Cross-country champs comes but once a year. 🙂 Okay, I won’t go too crazy on that sentiment because technically there are LOTS of things that come but once a year…for instance 9:36 on 11/25/11 only comes but once a year too, right? Haha.
But because there are plenty of seasons wrapping up here I wanted to do a post. Yes, for all the NCAA fans those cross champs happened on Monday. Congrats to all the great college showings there! Living in California, during high school I really associated Thanksgiving weekend with the State Championships; California likes to be all special and be the VERY last state to hold their champs and it is tomorrow.
Along with that, the National High School meets are starting the rounds; there will be Nike Team Cross Champs (NXN) as well as the first few Footlocker Regional Meets. Now, even though I’m FAR graduated and becoming a geriatric, I still get a little excited buzz when I think about all these meets.
Especially in high school, the first time you go to any of these events they seem, in a word: Epic. We’ll just say Nike does know how to do it right and you start to feel a bit like a rock star…and being a sport where you’re not exactly thought of as holding that status, it feels weird. Oh, and did I mention the schwag? Ya, that’s not a bad deal either. 😉
So, to all those athletes and teams prepping for these big races: Good Luck. I’ll just say a few things, some words, and some fond memories:
* CA State Champs: I don’t know what the weather forecast is in Fresno, but my Soph year it was a mud slide, some real cross country. What’s great about cross is times really can get chucked out the window (varying courses and conditions do that) and it’s really competition…vying for the win, getting one more spot higher to help your team’s score. Get gutsy.
* State Champs again: the night before my Junior year my coach said some rather inspiring words that I still remember today — “The first mile is just about keeping the nerves in check…be smart and don’t go out too fast, but get out fast enough that you’re not stuck behind so many people that you then have to weed your way to the front. The second mile is tactical…stay smooth and strong, start thinking about moving up and putting yourself where you want to be. The last mile is heart…how bad do you want this?”
* Footlocker West: my Frosh year this thing blew me away. I was in runner-dorkette awe, I lined up and remember looking to my right and left and seeing harriers that were idols to me. Looking back I’ll just say this to anyone: on the starting line we’re all equals. Sure, there are people that may be faster or in better shape, but on any given day you don’t know what the future holds. Remember you belong on the starting line and race for yourself, race your best.
* Footlocker Nationals: I only got to go once, but think about regionals on steroids. (please people, know I’m joking, there are no actual drugs involved here…haha) Live it up while you’re there, relish those freebies and meeting the pro runners that rock…soak up the experience. Be focused on the race, yes, but don’t be so intense that you ignore how lucky it is you get to be there…so have fun. That is what cross is about too. Have fun (actually I always liked the distractions before because they help limit getting overly nervous), and then when the start gun cracks, go for it.
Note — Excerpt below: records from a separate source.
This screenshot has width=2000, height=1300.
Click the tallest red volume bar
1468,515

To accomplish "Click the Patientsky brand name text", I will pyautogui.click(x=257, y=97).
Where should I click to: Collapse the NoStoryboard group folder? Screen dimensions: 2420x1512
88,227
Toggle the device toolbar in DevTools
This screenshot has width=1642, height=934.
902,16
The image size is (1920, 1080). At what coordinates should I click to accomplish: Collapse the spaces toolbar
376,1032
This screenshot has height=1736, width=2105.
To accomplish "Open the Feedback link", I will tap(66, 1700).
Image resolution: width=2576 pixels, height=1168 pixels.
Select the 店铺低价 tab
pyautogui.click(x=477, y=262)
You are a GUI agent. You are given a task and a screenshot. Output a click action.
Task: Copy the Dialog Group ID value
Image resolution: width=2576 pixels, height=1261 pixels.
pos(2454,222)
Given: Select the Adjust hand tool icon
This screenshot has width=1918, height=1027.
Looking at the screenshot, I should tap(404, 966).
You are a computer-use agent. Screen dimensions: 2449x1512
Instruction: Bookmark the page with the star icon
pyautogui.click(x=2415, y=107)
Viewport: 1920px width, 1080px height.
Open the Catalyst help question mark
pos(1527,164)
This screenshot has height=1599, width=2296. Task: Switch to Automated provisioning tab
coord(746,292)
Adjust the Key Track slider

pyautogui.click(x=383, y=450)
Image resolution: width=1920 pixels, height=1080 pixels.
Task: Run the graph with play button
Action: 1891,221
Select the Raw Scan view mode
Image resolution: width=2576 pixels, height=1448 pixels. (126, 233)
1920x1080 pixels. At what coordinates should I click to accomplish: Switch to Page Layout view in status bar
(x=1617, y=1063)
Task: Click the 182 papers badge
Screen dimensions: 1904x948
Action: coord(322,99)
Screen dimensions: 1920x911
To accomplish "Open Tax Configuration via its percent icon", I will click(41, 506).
You can be both: a person and a racer…and in that racer role you can be fierce and ‘out for blood’ but after you cross the line you can be the nicest person in the world. The athletes I respect the most are like that…they can kick your @$$, turn around and congratulate you, and cool-down with you all in the span of an hour.
Good luck racers, and even if you too are a ‘geriatric’ far removed from high school or college cross country don’t worry you can still be excited for these guys. PLUS…the USATF rounds are still to come and the road racer warriors are never to be ignored. 🙂
1) What is one of your fond memories from high school or college? If you race for a team it can be about that but it doesn’t have to be.
2) Any words of advice you have for anyone going out for a race?